Text segment:
Large Self-Supervised Models Bridge the Gap in Domain Adaptive Object Detection¶

Conference: CVPR 2025
arXiv: 2503.23220
Code: https://github.com/TRAILab/DINO_Teacher
Area: Object Detection / Domain Adaptation
Keywords: Domain Adaptive Object Detection, DINOv2, Vision Foundation Models, Pseudo-labeling, Feature Alignment

TL;DR¶

DINO Teacher proposes replacing the traditional EMA teacher in the Mean Teacher framework with a frozen self-supervised DINOv2 foundation model. This acts as both a more accurate pseudo-label generator and a proxy target for feature alignment, achieving SOTA performance on multiple domain adaptive object detection benchmarks (+7.6% on BDD100k).

Background & Motivation¶

Background: The mainstream approach in domain adaptive object detection (DAOD) is the Mean Teacher self-labeling framework—which uses the EMA version of the student model as the teacher to generate pseudo-labels in the target domain, which are then used to train the student in a positive feedback loop.
Limitations of Prior Work: Mean Teacher tightly couples label generation with model training. A student model trained on the source domain may fail to generate accurate pseudo-labels on the target domain to bootstrap the feedback loop. Additionally, domain alignment methods rely on pseudo-labels for category-level alignment, creating a chicken-and-egg problem due to the unreliability of pseudo-label quality.
Key Challenge: Since the teacher and student models share the exact same architecture and are trained on the same data, why should the teacher be expected to generate high-quality labels in an unseen target domain?
Goal: (1) How to generate more accurate pseudo-labels in the target domain? (2) How to perform domain alignment without relying on pseudo-labels?
Key Insight: Vision foundation models (such as DINOv2) pre-trained with self-supervision on massive datasets possess powerful cross-domain generalized features. Even with frozen parameters, their features offer consistent semantic representation across the source and target domains.
Core Idea: Decouple label generation from student training—use a frozen DINOv2 as a pseudo-label generator, and use the DINOv2 feature space as a proxy target for domain alignment.

Task brief:
According to the DINO Teacher summary, what replaces the traditional EMA teacher in the Mean Teacher framework? The material that comes next is separate from the text.

Dataset excerpts:
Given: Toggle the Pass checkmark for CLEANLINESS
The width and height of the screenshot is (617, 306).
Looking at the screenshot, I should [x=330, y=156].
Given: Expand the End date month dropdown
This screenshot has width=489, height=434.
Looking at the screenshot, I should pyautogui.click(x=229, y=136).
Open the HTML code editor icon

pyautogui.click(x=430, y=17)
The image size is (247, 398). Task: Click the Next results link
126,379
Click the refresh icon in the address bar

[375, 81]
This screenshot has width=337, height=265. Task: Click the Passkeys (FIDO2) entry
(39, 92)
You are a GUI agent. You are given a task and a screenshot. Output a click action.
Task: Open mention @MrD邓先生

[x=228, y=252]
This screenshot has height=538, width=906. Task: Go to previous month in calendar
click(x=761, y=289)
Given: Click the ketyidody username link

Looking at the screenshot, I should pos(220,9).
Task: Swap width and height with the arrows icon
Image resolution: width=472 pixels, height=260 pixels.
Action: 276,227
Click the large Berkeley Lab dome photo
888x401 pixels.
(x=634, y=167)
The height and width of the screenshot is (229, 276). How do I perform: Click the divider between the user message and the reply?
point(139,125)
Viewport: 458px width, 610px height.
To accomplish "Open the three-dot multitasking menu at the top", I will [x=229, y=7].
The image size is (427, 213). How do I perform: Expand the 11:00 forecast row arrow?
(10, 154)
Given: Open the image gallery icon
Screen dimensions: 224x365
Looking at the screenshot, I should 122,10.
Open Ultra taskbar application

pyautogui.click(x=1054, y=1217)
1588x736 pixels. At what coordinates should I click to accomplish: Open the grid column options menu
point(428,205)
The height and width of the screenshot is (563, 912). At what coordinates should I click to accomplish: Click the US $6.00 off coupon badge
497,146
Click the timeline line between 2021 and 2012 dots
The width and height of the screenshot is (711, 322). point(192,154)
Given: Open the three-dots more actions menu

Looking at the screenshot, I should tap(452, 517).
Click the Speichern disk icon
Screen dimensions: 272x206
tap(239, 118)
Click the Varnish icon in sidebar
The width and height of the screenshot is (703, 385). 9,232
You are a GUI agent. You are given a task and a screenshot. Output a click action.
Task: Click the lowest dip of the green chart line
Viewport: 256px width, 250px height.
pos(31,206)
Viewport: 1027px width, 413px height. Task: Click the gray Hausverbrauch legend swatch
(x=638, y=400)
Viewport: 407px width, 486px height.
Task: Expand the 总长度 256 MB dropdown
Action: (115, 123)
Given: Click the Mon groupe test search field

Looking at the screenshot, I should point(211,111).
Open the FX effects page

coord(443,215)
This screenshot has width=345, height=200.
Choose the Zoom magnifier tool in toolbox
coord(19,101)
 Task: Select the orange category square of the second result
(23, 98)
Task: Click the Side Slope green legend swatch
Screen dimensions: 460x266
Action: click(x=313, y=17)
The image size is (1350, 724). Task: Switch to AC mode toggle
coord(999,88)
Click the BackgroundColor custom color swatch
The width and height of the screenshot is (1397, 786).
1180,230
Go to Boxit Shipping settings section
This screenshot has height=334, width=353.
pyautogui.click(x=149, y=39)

Solved exercise:
A frozen self-supervised DINOv2 foundation model.